### Work to be completed:
Return nothing but the lines from the one containing "You are a computer-use" through the end of the records below, exactly as they stand and without pictures.

### Excerpted records:

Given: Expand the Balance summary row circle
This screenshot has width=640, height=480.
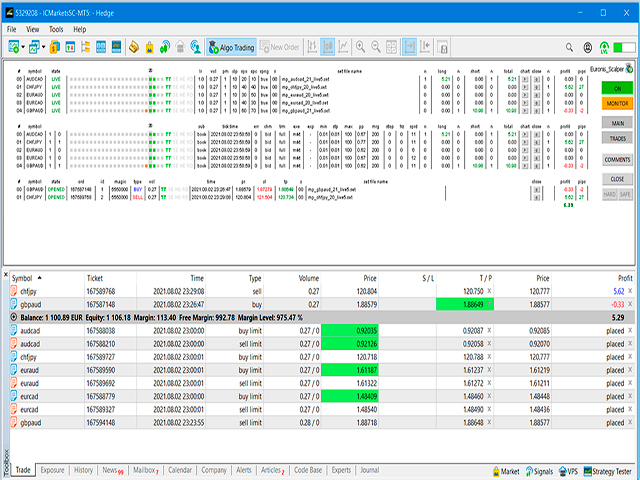Looking at the screenshot, I should click(13, 317).
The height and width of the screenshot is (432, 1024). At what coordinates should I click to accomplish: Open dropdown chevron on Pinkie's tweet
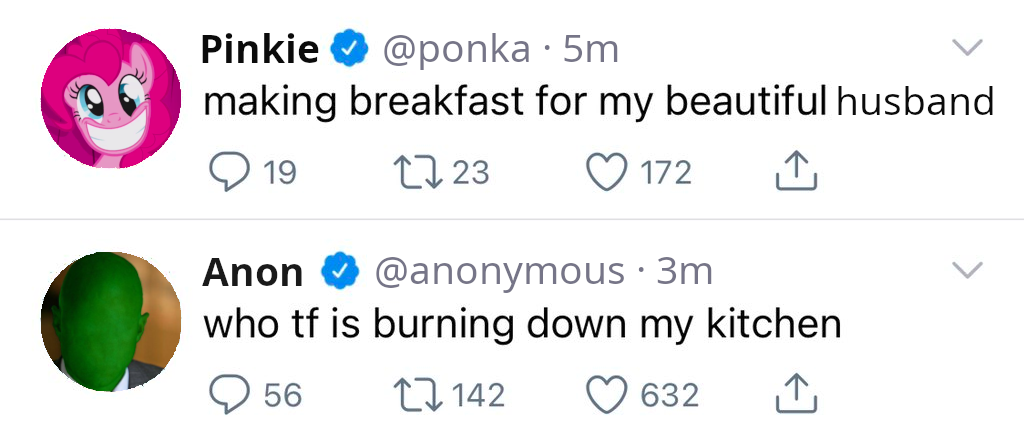tap(967, 47)
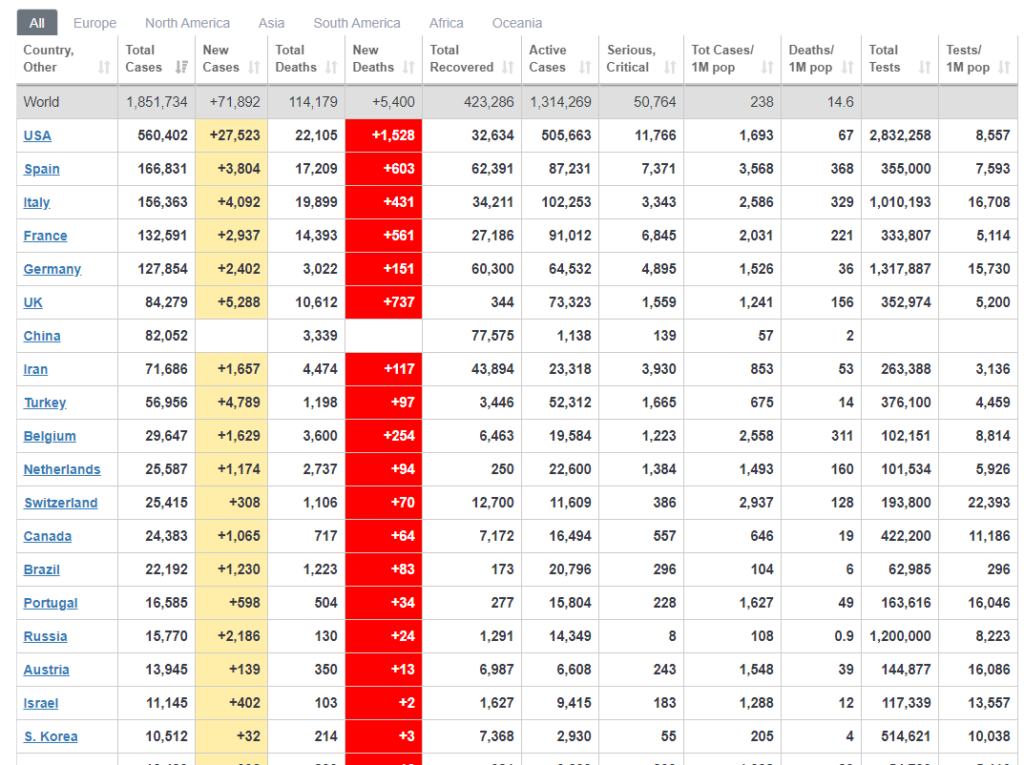Viewport: 1024px width, 765px height.
Task: Sort by Serious, Critical arrow icon
Action: click(x=670, y=67)
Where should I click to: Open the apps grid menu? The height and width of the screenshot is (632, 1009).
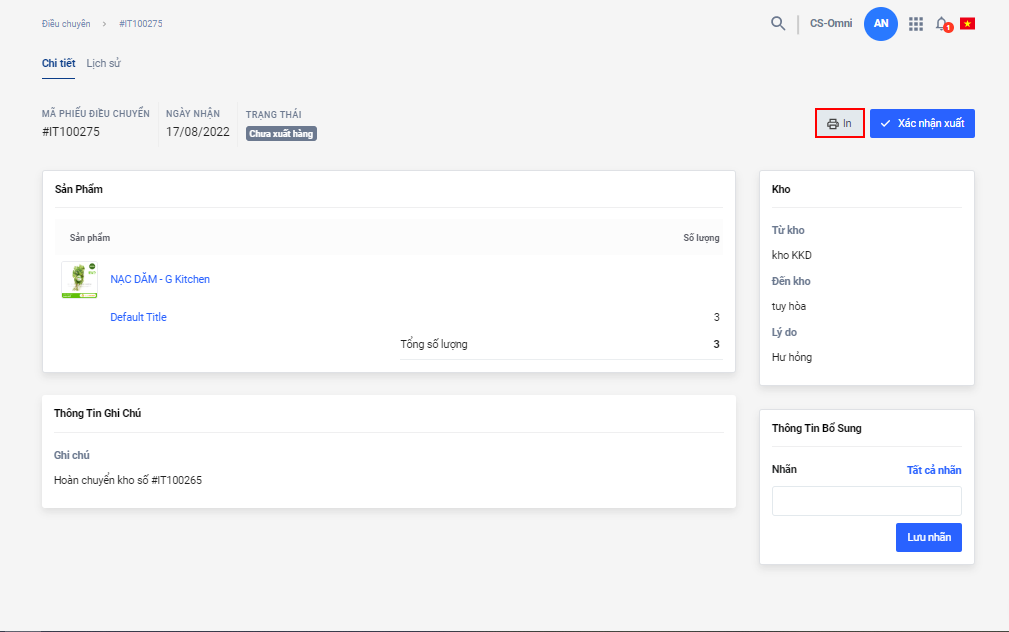pyautogui.click(x=915, y=24)
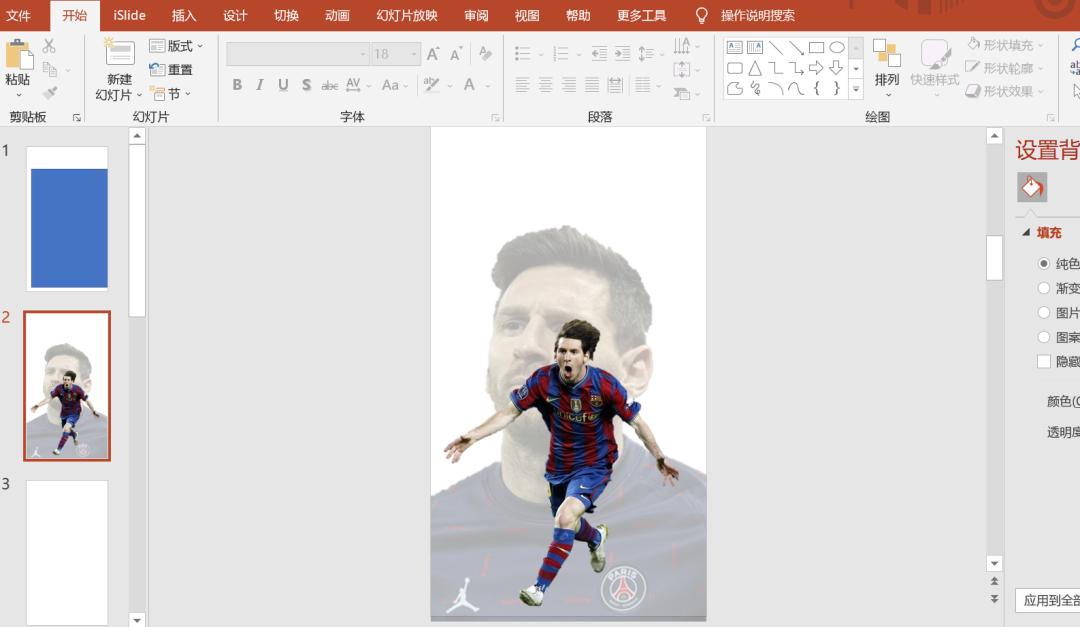This screenshot has height=627, width=1080.
Task: Click the Reset (重置) slide icon
Action: coord(171,70)
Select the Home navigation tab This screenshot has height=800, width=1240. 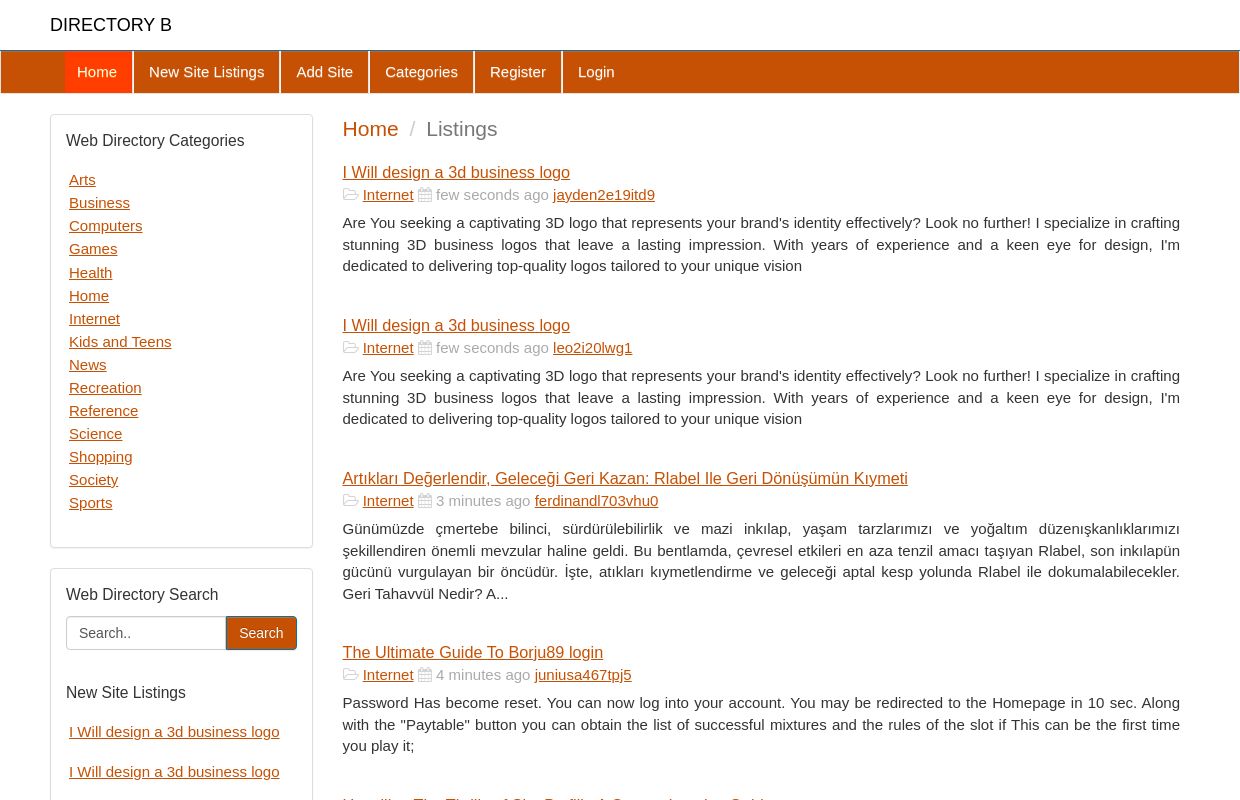[x=97, y=72]
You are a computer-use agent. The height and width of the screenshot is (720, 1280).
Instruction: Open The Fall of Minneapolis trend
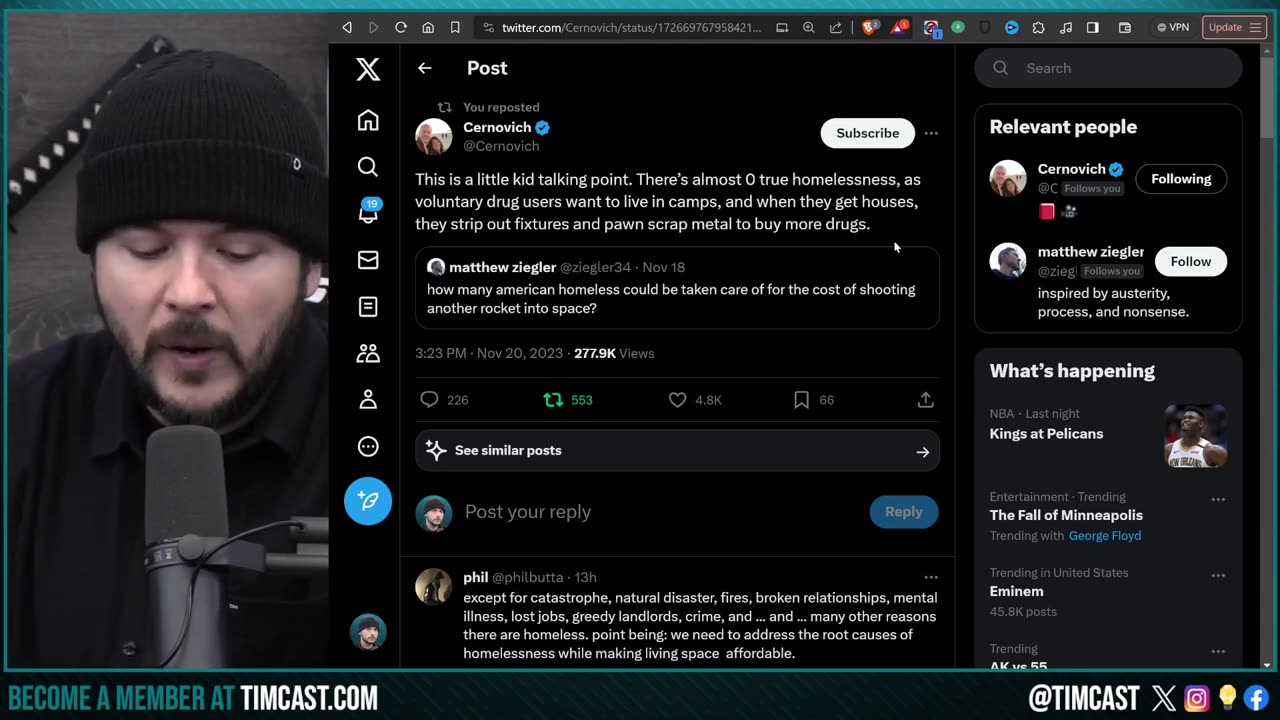click(1066, 515)
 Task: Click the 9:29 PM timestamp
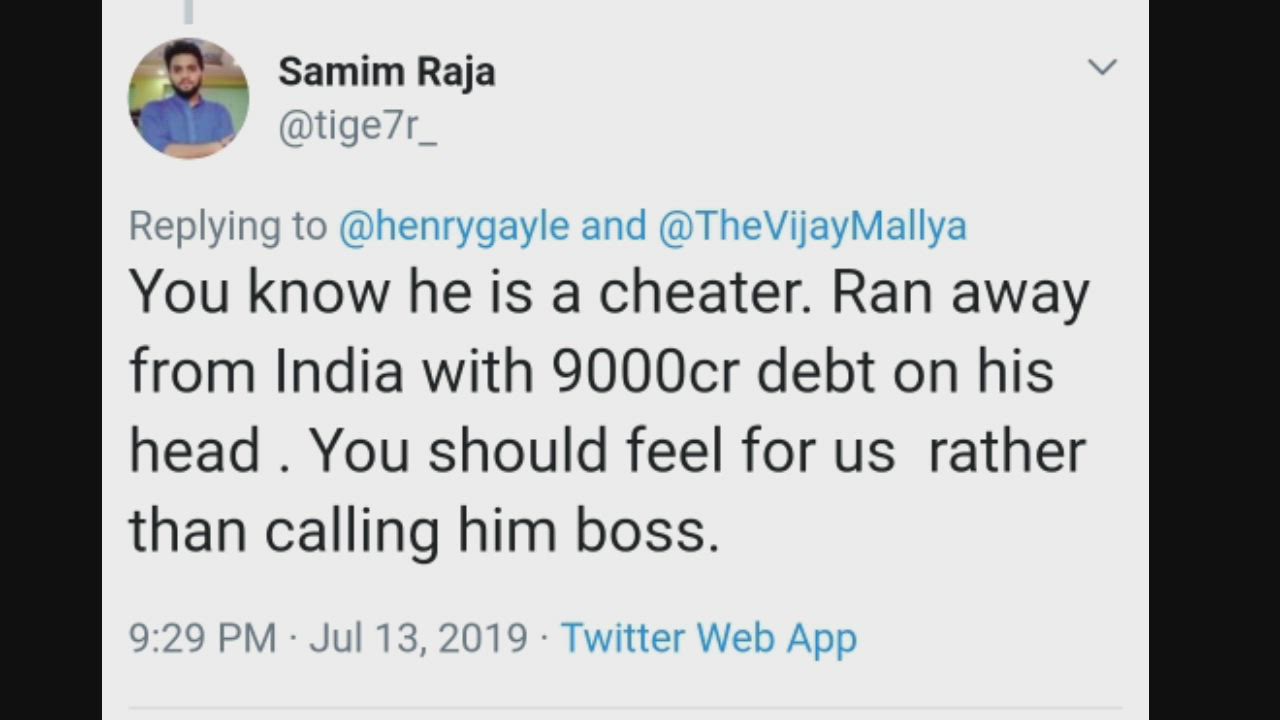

### Task result:
You are a computer-use agent. The height and width of the screenshot is (720, 1280).
Instruction: Open The Fall of Minneapolis trend
click(1066, 515)
 Task: Click the 9:29 PM timestamp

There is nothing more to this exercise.